**THE PROBLEM:** Can you transcribe every record below exactly as it appears?

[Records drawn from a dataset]
____

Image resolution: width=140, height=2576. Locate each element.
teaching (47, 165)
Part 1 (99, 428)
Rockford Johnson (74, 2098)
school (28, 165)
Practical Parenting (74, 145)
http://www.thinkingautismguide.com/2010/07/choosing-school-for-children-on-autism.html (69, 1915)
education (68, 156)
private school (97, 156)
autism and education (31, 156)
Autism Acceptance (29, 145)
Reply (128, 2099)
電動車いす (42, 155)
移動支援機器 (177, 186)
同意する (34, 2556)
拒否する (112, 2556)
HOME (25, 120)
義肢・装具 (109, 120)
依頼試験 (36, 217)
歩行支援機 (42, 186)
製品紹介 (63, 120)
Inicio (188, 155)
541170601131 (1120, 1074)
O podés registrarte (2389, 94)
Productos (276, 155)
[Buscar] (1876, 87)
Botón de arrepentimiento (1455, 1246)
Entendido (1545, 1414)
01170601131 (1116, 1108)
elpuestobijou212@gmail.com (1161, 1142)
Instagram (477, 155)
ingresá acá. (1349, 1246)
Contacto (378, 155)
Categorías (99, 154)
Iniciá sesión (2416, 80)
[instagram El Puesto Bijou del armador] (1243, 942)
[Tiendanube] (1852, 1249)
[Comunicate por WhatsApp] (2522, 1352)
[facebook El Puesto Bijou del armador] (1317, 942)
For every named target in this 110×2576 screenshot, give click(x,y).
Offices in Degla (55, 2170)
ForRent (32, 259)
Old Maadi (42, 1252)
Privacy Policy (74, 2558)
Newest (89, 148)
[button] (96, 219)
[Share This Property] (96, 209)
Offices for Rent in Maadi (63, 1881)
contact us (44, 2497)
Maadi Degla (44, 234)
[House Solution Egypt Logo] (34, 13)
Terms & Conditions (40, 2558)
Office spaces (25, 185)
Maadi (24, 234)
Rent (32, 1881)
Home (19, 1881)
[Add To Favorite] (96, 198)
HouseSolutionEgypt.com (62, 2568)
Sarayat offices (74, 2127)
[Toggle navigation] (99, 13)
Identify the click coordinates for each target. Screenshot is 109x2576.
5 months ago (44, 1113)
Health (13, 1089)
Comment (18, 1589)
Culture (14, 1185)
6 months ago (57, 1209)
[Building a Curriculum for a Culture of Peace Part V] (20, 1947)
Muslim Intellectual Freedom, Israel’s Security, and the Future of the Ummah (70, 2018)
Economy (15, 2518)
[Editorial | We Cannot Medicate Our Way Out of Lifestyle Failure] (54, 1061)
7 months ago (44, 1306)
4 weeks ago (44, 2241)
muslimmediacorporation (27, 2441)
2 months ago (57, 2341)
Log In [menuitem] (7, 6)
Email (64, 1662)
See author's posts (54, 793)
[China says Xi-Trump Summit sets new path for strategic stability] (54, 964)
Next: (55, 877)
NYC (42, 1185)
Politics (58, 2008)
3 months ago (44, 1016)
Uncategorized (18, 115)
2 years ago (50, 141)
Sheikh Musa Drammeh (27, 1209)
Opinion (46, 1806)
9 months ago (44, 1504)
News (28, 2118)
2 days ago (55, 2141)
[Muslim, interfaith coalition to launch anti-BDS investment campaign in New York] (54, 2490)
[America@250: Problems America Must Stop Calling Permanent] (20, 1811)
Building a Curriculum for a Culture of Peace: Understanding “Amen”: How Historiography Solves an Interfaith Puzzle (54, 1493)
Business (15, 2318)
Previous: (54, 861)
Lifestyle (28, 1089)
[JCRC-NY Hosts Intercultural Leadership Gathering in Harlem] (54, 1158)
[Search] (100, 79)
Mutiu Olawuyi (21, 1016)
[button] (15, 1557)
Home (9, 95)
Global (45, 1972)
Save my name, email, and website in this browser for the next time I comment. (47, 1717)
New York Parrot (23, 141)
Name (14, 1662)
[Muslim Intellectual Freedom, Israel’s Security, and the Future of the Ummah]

____

**YOUR SOLUTION:**
Image resolution: width=140, height=2576. Locate each element.
teaching (47, 165)
Part 1 (99, 428)
Rockford Johnson (74, 2098)
school (28, 165)
Practical Parenting (74, 145)
http://www.thinkingautismguide.com/2010/07/choosing-school-for-children-on-autism.html (69, 1915)
education (68, 156)
private school (97, 156)
autism and education (31, 156)
Autism Acceptance (29, 145)
Reply (128, 2099)
電動車いす (42, 155)
移動支援機器 (177, 186)
同意する (34, 2556)
拒否する (112, 2556)
HOME (25, 120)
義肢・装具 (109, 120)
依頼試験 (36, 217)
歩行支援機 (42, 186)
製品紹介 (63, 120)
Inicio (188, 155)
541170601131 (1120, 1074)
O podés registrarte (2389, 94)
Productos (276, 155)
[Buscar] (1876, 87)
Botón de arrepentimiento (1455, 1246)
Entendido (1545, 1414)
01170601131 (1116, 1108)
elpuestobijou212@gmail.com (1161, 1142)
Instagram (477, 155)
ingresá acá. (1349, 1246)
Contacto (378, 155)
Categorías (99, 154)
Iniciá sesión (2416, 80)
[instagram El Puesto Bijou del armador] (1243, 942)
[Tiendanube] (1852, 1249)
[Comunicate por WhatsApp] (2522, 1352)
[facebook El Puesto Bijou del armador] (1317, 942)
For every named target in this 110×2576 screenshot, give click(x,y).
Offices in Degla (55, 2170)
ForRent (32, 259)
Old Maadi (42, 1252)
Privacy Policy (74, 2558)
Newest (89, 148)
[button] (96, 219)
[Share This Property] (96, 209)
Offices for Rent in Maadi (63, 1881)
contact us (44, 2497)
Maadi Degla (44, 234)
[House Solution Egypt Logo] (34, 13)
Terms & Conditions (40, 2558)
Office spaces (25, 185)
Maadi (24, 234)
Rent (32, 1881)
Home (19, 1881)
[Add To Favorite] (96, 198)
HouseSolutionEgypt.com (62, 2568)
Sarayat offices (74, 2127)
[Toggle navigation] (99, 13)
Identify the click coordinates for each target. Screenshot is 109x2576.
5 months ago (44, 1113)
Health (13, 1089)
Comment (18, 1589)
Culture (14, 1185)
6 months ago (57, 1209)
[Building a Curriculum for a Culture of Peace Part V] (20, 1947)
Muslim Intellectual Freedom, Israel’s Security, and the Future of the Ummah (70, 2018)
Economy (15, 2518)
[Editorial | We Cannot Medicate Our Way Out of Lifestyle Failure] (54, 1061)
7 months ago (44, 1306)
4 weeks ago (44, 2241)
muslimmediacorporation (27, 2441)
2 months ago (57, 2341)
Log In [menuitem] (7, 6)
Email (64, 1662)
See author's posts (54, 793)
[China says Xi-Trump Summit sets new path for strategic stability] (54, 964)
Next: (55, 877)
NYC (42, 1185)
Politics (58, 2008)
3 months ago (44, 1016)
Uncategorized (18, 115)
2 years ago (50, 141)
Sheikh Musa Drammeh (27, 1209)
Opinion (46, 1806)
9 months ago (44, 1504)
News (28, 2118)
2 days ago (55, 2141)
[Muslim, interfaith coalition to launch anti-BDS investment campaign in New York] (54, 2490)
[America@250: Problems America Must Stop Calling Permanent] (20, 1811)
Building a Curriculum for a Culture of Peace: Understanding “Amen”: How Historiography Solves an Interfaith Puzzle (54, 1493)
Business (15, 2318)
Previous: (54, 861)
Lifestyle (28, 1089)
[JCRC-NY Hosts Intercultural Leadership Gathering in Harlem] (54, 1158)
[Search] (100, 79)
Mutiu Olawuyi (21, 1016)
[button] (15, 1557)
Home (9, 95)
Global (45, 1972)
Save my name, email, and website in this browser for the next time I comment. (47, 1717)
New York Parrot (23, 141)
Name (14, 1662)
[Muslim Intellectual Freedom, Israel’s Security, and the Future of the Ummah]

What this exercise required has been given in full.